• WHAT IS REQUIRED: Would you continue the patent text below about determining the heaviness and trim state of airships and hybrid air vehicles, starting right after its final sentence?

• EXTRACT TO READ:
_____
Patent Grant
11745844
This Application is the U.S. National Phase under 35 U.S.C. § 371 of PCT Application No. PCT/GB2020/051133 filed 7 May 2020, entitled “AIRCRAFT AND SYSTEMS THEREFORE,” which claims the priority and benefit of Great Britain Application No. GB 1906606.7 filed 10 May 2019; this U.S. National Phase Application claims the benefit and the priority of each of the foregoing applications which are hereby incorporated by reference herein in their entireties.
This invention relates to a system for determining the trim state of an airship or hybrid air vehicle (i.e. an aircraft in which lift can be achieved both aerostatically and aerodynamically), and to an airship or hybrid air vehicle including such a system.
The invention is applicable to non-rigid airships and to hybrid air vehicles that utilise a pressure-stabilised envelope. These types of aircraft utilise a buoyant lifting gas (e.g. helium) contained inside a flexible envelope that is inflated to maintain its surfaces in a state of tension and thus achieve pressure-stabilisation.
In order to maintain the structural integrity of the aircraft, the envelope must be regulated within a prescribed pressure range by the operation of an envelope pressure control system. The latter typically incorporates a plurality of air fans and one or more air valves, which are used to regulate the envelope pressure by inflating or deflating one or more flexible air compartments (“ballonets”) located inside the envelope.
In addition to this pressure regulation function, the envelope pressure control system typically provides an ability to vary the distribution of air between two or more ballonets to alter the longitudinal position of the aircraft's centre of gravity (i.e. the aircraft's longitudinal trim state).
Non-rigid airships and hybrid air vehicles are typically configured to fly at weights greater than can be fully supported by the buoyant force provided by the lifting gas contained inside the aircraft's envelope. The excess vehicle weight (or “heaviness”) typically varies in the course of a flight, for example, due to the consumption of fuel, release of payload, or reduction in the purity/quantity of lifting gas contained inside the envelope.
In order to exert full and safe control over an airship or hybrid air vehicle, it is necessary for the pilot to possess accurate knowledge of the current heaviness and trim state of the aircraft.
_____
• ENTRIES PROVIDED:

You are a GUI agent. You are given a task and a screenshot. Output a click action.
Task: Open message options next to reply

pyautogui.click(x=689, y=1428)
_____
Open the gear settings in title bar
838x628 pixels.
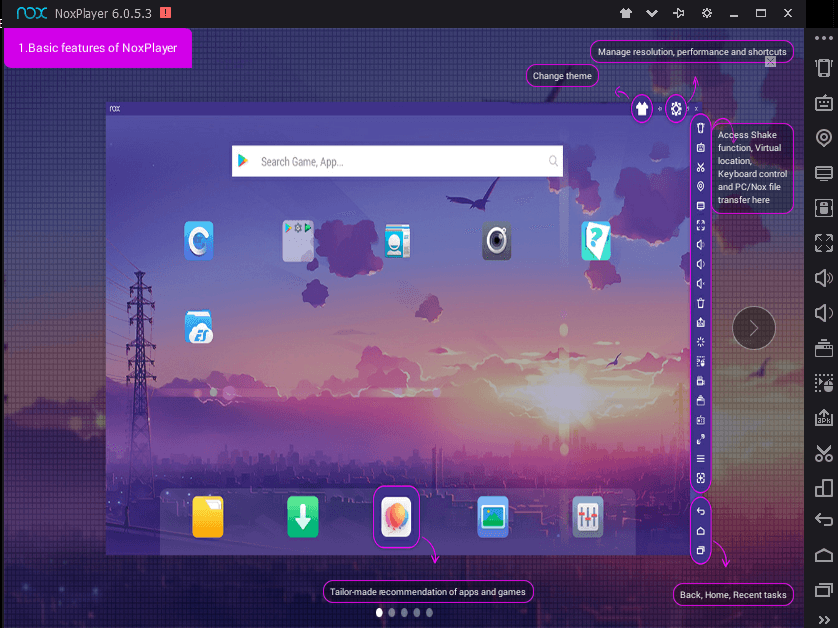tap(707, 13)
_____
• ANSWER FOR THE TASK:
The aircraft heaviness is directly influenced by magnitude of the buoyant lift force, which is governed by the total volume that the lifting gas displaces inside the envelope, excluding the volume(s) occupied by the air ballonet compartment(s).
Similarly, the aircraft trim state is directly influenced by the net point of action of the buoyant lift force, which is governed by the geometric distribution of the lifting gas inside the envelope, excluding the volume(s) occupied by the air ballonet compartment(s).
Consequently, it is desirable to be able to determine both the total volume and the geometric distribution of the envelope's lifting gas compartments to optimise the control of the airship or hybrid air vehicle.
In known systems, baseline values for aircraft weight and balance are measured on the ground prior to flight, or, when feasible, in stable flight conditions. Changes from baseline weight and balance values may be computed using current measurements of lifting gas temperature, purity and humidity, ballonet air contents, fuel quantity, ballast weight and payload distribution. Distortion of the external size or shape of the aircraft's pressure-stabilised envelope is not taken into account when computing current aircraft weight and balance.
Until recent years the fill status of the ballonets was primarily conducted via visual monitoring of physical markings on the fabric of the ballonets allied to pressure sensing of the air head within the ballonets. Both of these sources of data were then used in conjunction with conversion charts or similar to establish a calculated centre of gravity/centre of buoyancy for the airship.
It is possible to use passive sensors, e.g. optical, pressure or mechanical sensors to quantify ballonet fill status. Thus it is possible to determine the ballonet air contents by measuring the pressure differential between the ballonet and the adjacent lifting gas. In JP 2011-093422 A, such sensors are proposed to be located outside the aircraft's pressure-stabilised envelope, e.g. on the underside of an air cell which functions as a ballonet.
US 2013/0035894 A1 describes systems and methods for measuring ballonet volumes, using active sensors, e.g. laser, sonic, or radar sensors, located within the ballonets, to measure the ballonet geometry.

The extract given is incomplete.